It's hard to believe that it's that time of year again. That's because it's NOT! It's only
November 16. Think of all the great November 16 celebrations we used to have before
they started pushing holidays around just to make more money. I don't know about you,
but I distinctly remember November 16 as the day when we used to celebrate the birth
of the Emperor Tiberius. It is also the birthday of W.C. Handy, and who doesn't
remember-with a brisk November evening blowing outside-sitting before the warm
hearth and singing the St. Louis Blues?
In any event, the main Christmas street in Naples is via San Gregorio Armeno, and it is
now up and open for business weeks before the holiday. It is 75 uphill yards of
Christmas trinkets, knick-knacks, gew-gaws and gim-crackery (with some paraphernalia
thrown in). Most of the stuff that people buy is meant to fit into the traditional
wherewithal for the Neapolitan manger scene, the creche, called presepe in Italian. Thus,
one buys small figurines of the Holy Family, the Christ Child, the Three Wise Men,
various shepherds and livestock, and a galaxy of stars of Bethlehem. Many families, of
course, already have a presepe handed down perhaps over generations and are very
picky about the items they add to the scene; a finely wrought ceramic and wooden angel,
fine, but a plastic Christ Child made in China, no. You can also pick up new slabs of
cork (harvested from woods on the island of Sardinia) if you are of a mind to resculpt the
entire tableau from scratch.
The pedestrian traffic on via San Gregorio Armeno is already impressive. You can,
however, still lollygag up and down the street. A few weeks from now, ultimate
pedestrian gridlock will be reached and you will stand in place and simply wait for
Christmas 2005 to roll around and hope that someone feeds you occasionally. Ideally,
just before that frozen moment is reached, there are a few days of slow, tectonic-like
movement when you can wedge yourself into a knot of fellow travellers, lift your feet up
off the ground and simply be carried along as if you were on one of those rolling
walkways at airports. Last year, the city toyed with the idea of making via San Gregorio
Armeno a one-way street for pedestrians at this time of year. This, in a city where you
can't even get motorists to obey one-way traffic signs.
The globalization of the holiday is total. At the top of the street, near the intersection of
via dei Tribunale, there is a woman hawking her wares to a recording of "Jingle Bells"
that makes one nostalgic for the dulcet euphony of any ten cell-phones going off at once.

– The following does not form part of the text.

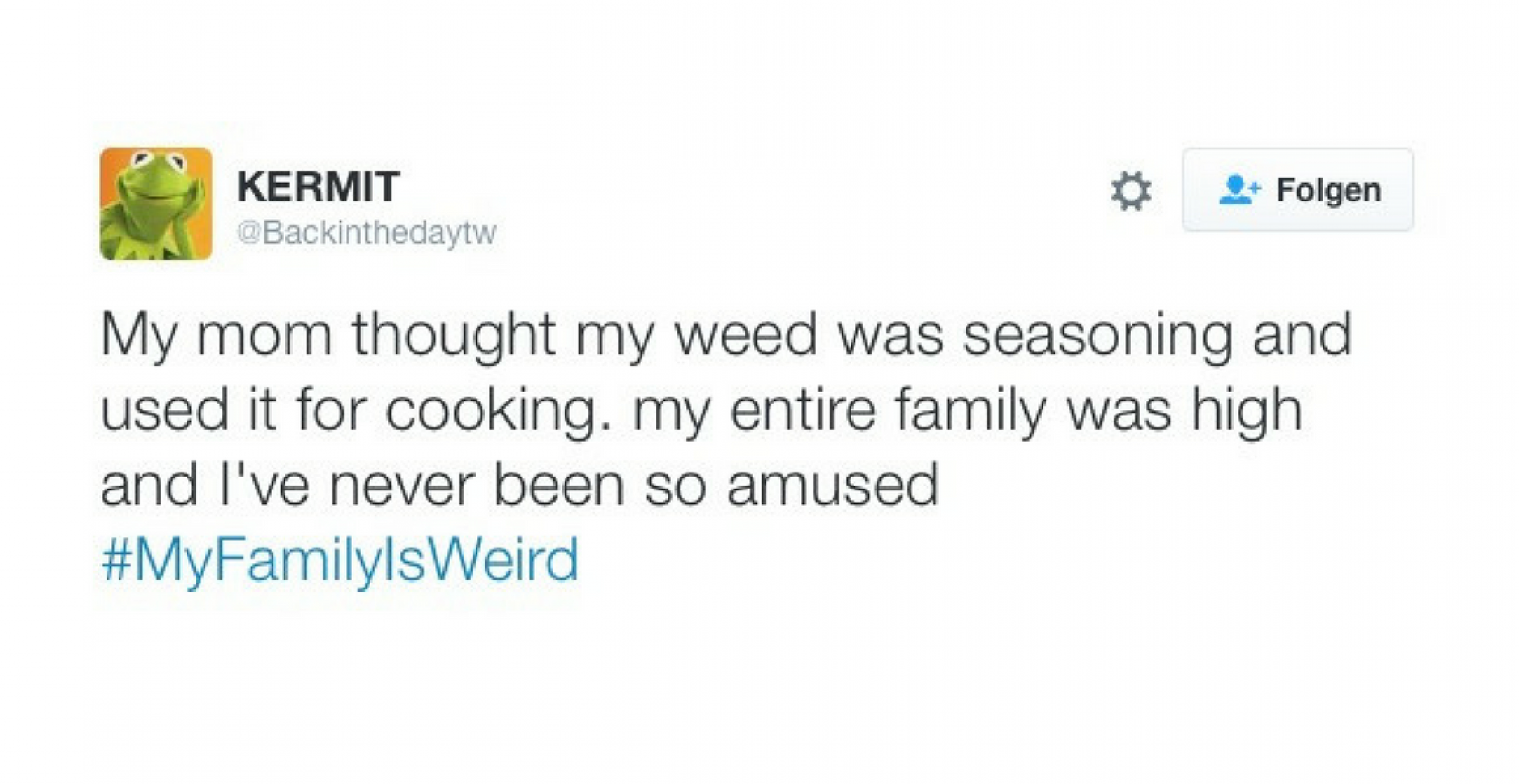The width and height of the screenshot is (1519, 784).
Task: Click the first word "My" of the tweet
Action: [138, 336]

The stooped old crone-the Befana, who rewards children on the day of the Epiphany
(Jan. 6)-is now depicted flying around on a broomstick, something that never would
have occurred to anyone here before Halloween was imported. Pictures of Santa Claus
abound, as do Christmas trees, neither of which are part of the traditional Neapolitan
Christmas. Can you imagine a small figurine of Bing Crosby, as the fourth Wise Man,
singing White Christmas? Did I just make that up? Don't bet on it.